Para hacer este tipo de comedia, tan loca y tan gamberra, hay que tener un reparto que sepa hacer el payaso con total seriedad –qué difícil es…-, y aquí lo hay: los cuatro responden perfectamente al planteamiento de Padilla, y se meten al público en el bolsillo. Lo grande de esta función es el enfrentamiento entre los dos hombres, y los dos se salen: Mon Ceballos dibuja la caída de su personaje –de tiburón déspota a hombre puteado y superado por la situación…- de forma descacharrante; en un registro muy distinto a otros papeles en que le había visto: también desconocía su potencial cómico. El Carlos de Juan Vinuesa está perfecto desde el principio, como un corderito que esconde en la mirada a un cabronazo del que es mejor no fiarse un pelo; un listillo capaz de acabar por hincharle las pelotas al más pacífico de los hombres: tremendo cuando ofrece su conferencia sobre el sincerismo a toda la sala como si se tratase de un profeta –imposible no recordar aquella escena memorable de Luis Zahera en El Año de la Garrapata, por ejemplo-: esta es una escena que aún puede dar mucho de sí conforme el actor se vaya sintiendo más libre para crear sobre ella.  Las dos mujeres funcionan más bien como instrumentos para el enfrentamiento de los dos hombres; pero Helena Lanza se encarga de recordarnos lo que a ellos se les olvida: que María tiene un corazoncito detrás de ese mono de trabajo; al tiempo que Delia Vime, elegantísima en escena quizá el papel más desagradecido de los cuatro -porque lleva el peso de la parte más seria-, pero hace que nos mantengamos ojo avizor con ella, porque algo nos dice que en el fondo es Rocío la que lleva los pantalones en esa relación contra cualquier pronóstico y que como le toquen las narices, se puede liar parda… En fin, los cuatro desbordan química –y crecerán, porque era función de estreno-; y se manejan a placer en estos registros sin caer nunca en el histrionismo, a pesar de lo premeditadamente exagerado de algunas situaciones: ahí está la clave de que el público se parta de risa.

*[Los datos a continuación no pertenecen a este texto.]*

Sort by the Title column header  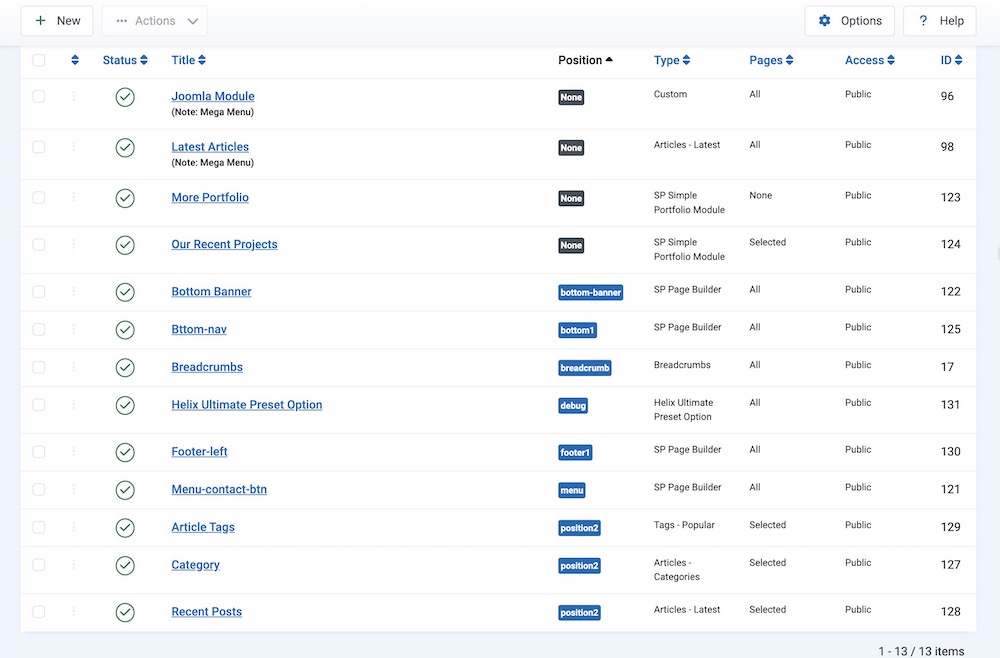coord(188,61)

El minimalismo escénico absoluto –apenas unas taquillas y un sofá- no impide que la comedia –que dirige el propio autor- tenga ritmo frenético, y facilita que se pueda ver en cualquier tipo de espacio. Mejorable por momentos –la idea de dejar la sala a media luz no termina de convencerme del todo…- la iluminación de Roberto Rojas.

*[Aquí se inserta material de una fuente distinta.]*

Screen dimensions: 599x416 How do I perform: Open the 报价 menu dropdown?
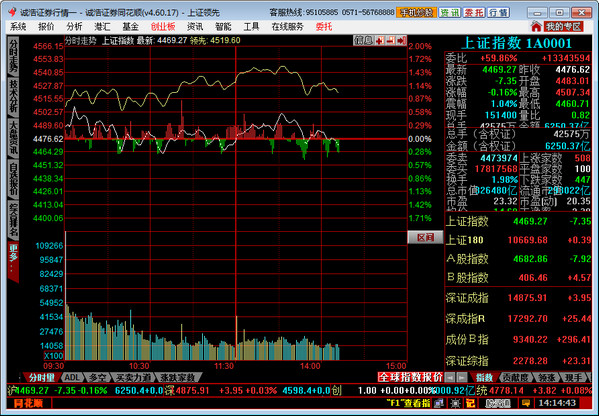tap(46, 27)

Función de estreno absoluto que demostró que el producto está ya maduro, comedia fácil de montar, fácil de recibir y muy bien interpretada… y buen efecto boca a boca. Será comercial, pero se van a reír… y todo apunta que Los Cuatro de Düsseldorf vienen para quedarse: ojo, que podemos estar ante el nacimiento de un futuro clásico cómico de la cartelera madrileña. Ah, la función se está publicitando en twitter bajo el hanstag #Düssel4: si quieren saber por qué, tendrán que ir a verla…

H. A.

Nota: 3.75 / 5

 

“Los Cuatro de Düsseldorf”, de Jose Padilla. Con: Mon Ceballos, Juan Vinuesa, Delia Vime y Helena Lanza. Dirección: José Padilla y Fran Guinot.